Is there a correct or conventional way to guarantee a data type will be sizeof 4?

Previously I had just done some typedef statements based upon sizeof different data types, and I was wondering if there is a better or more conventional method to have data types of a pre determined size on different architectures?

For the sake of this question lets say I have a large array of chars that I have read from a file. I want to read a series of 24 bit Integers from this char array. In the past I have casted the array to a data type with a sizeof my desired data type, this method fails however if there is no primitive data type with my desired size.

What is the best way to handle this situation?

  char x[10] = {1,1,1,1,1,1,1,1,1,1};
  uint32_t* y = (uint32_t*)x;
  for(int i=0; i < 10; i++)std::cout << "y: " << y[i] << "\n";

  output:
  y: 16843009
  y: 16843009
  y: 257

  desired output:
  y: 65793
  y: 65793
  y: 65793
   ....

Answer 1

Go old school and read-a-byte, read-a-byte, read-a-byte-byte-byte!

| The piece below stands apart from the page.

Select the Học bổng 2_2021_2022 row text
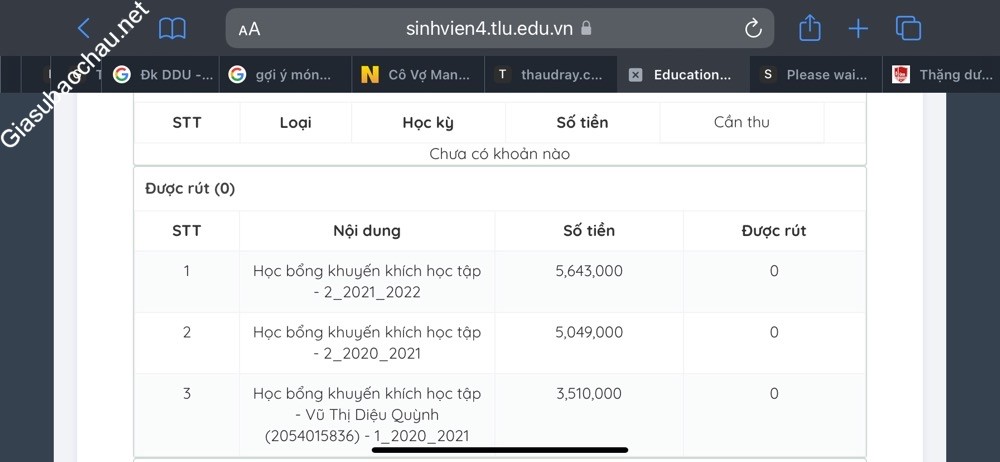The image size is (1000, 462). pyautogui.click(x=366, y=282)

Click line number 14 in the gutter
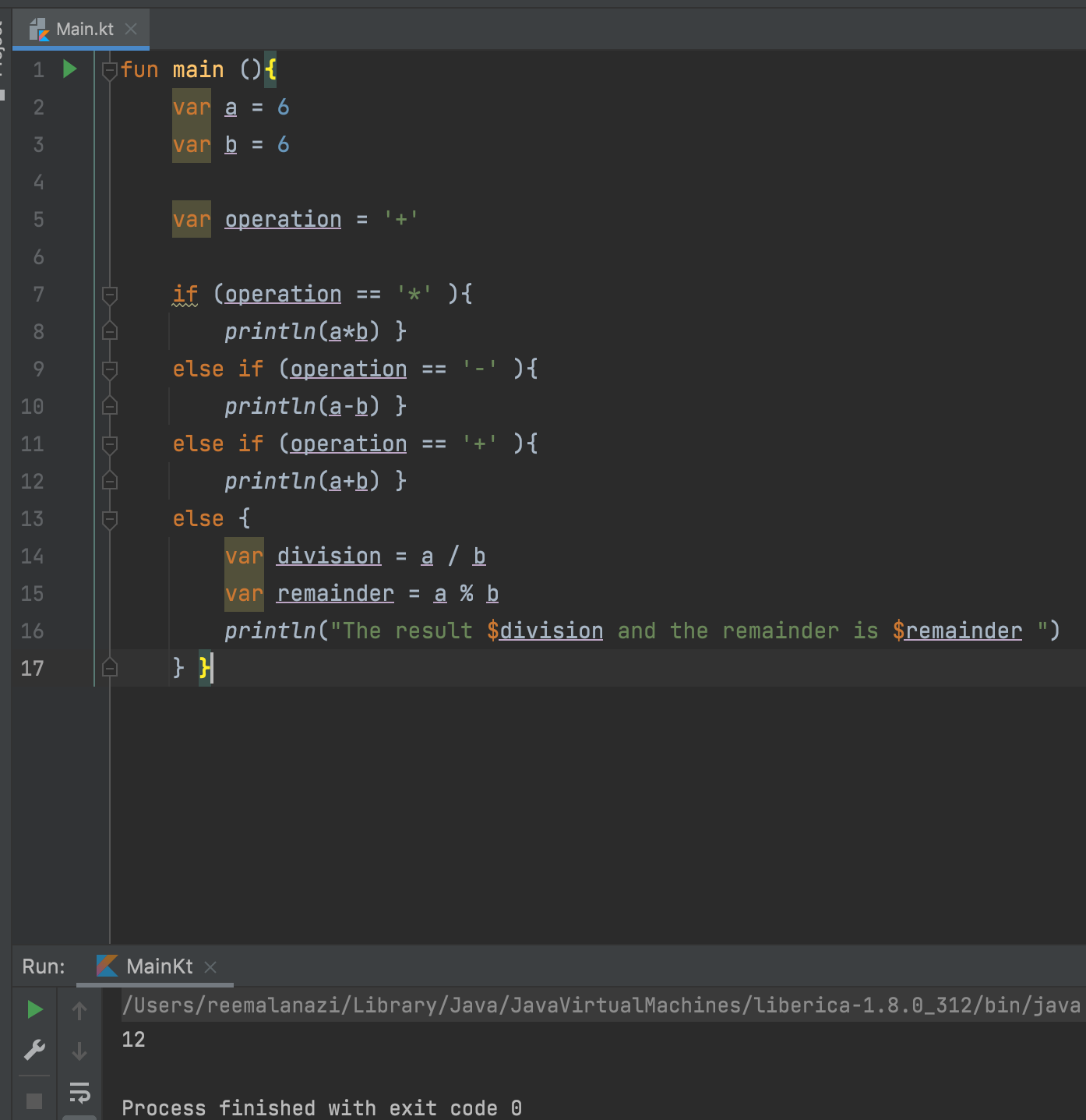tap(32, 556)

uint32_t read24(unsigned char *& bufp)
{
    uint32_t val;
    val = *bufp++;
    val |= *bufp++ << 8;
    val |= *bufp++ << 16;
    return val;
}

Usage:

unsigned char buffer[] = 
{ 0x2A, 0x00, 0x00, 0x9A, 0x02, 0x00, 0x4E, 0x61, 0xBC };
unsigned char * bufp = buffer;
uint32_t A = read24(bufp);
uint32_t B = read24(bufp);
uint32_t C = read24(bufp);

Why unsigned chars? Easiest way to deal with sign extension. If you use signed chars, you have to do masking like this:

val = *bufp++ & 0xFF;

to strip off the extra sign bits.

And watch out for endian. Depending on where your data is coming from you might have to read everything in the other direction.

Answer 2

The fixed-width type uint32_t is designed for this. It will be constructed from whatever primitive is appropriate on your system.

You can find it in <cstdint> or, pre-C++11, in Boost as <boost/cstdint.hpp>. C also provides a` that may be of use.

Failing that, char[4]?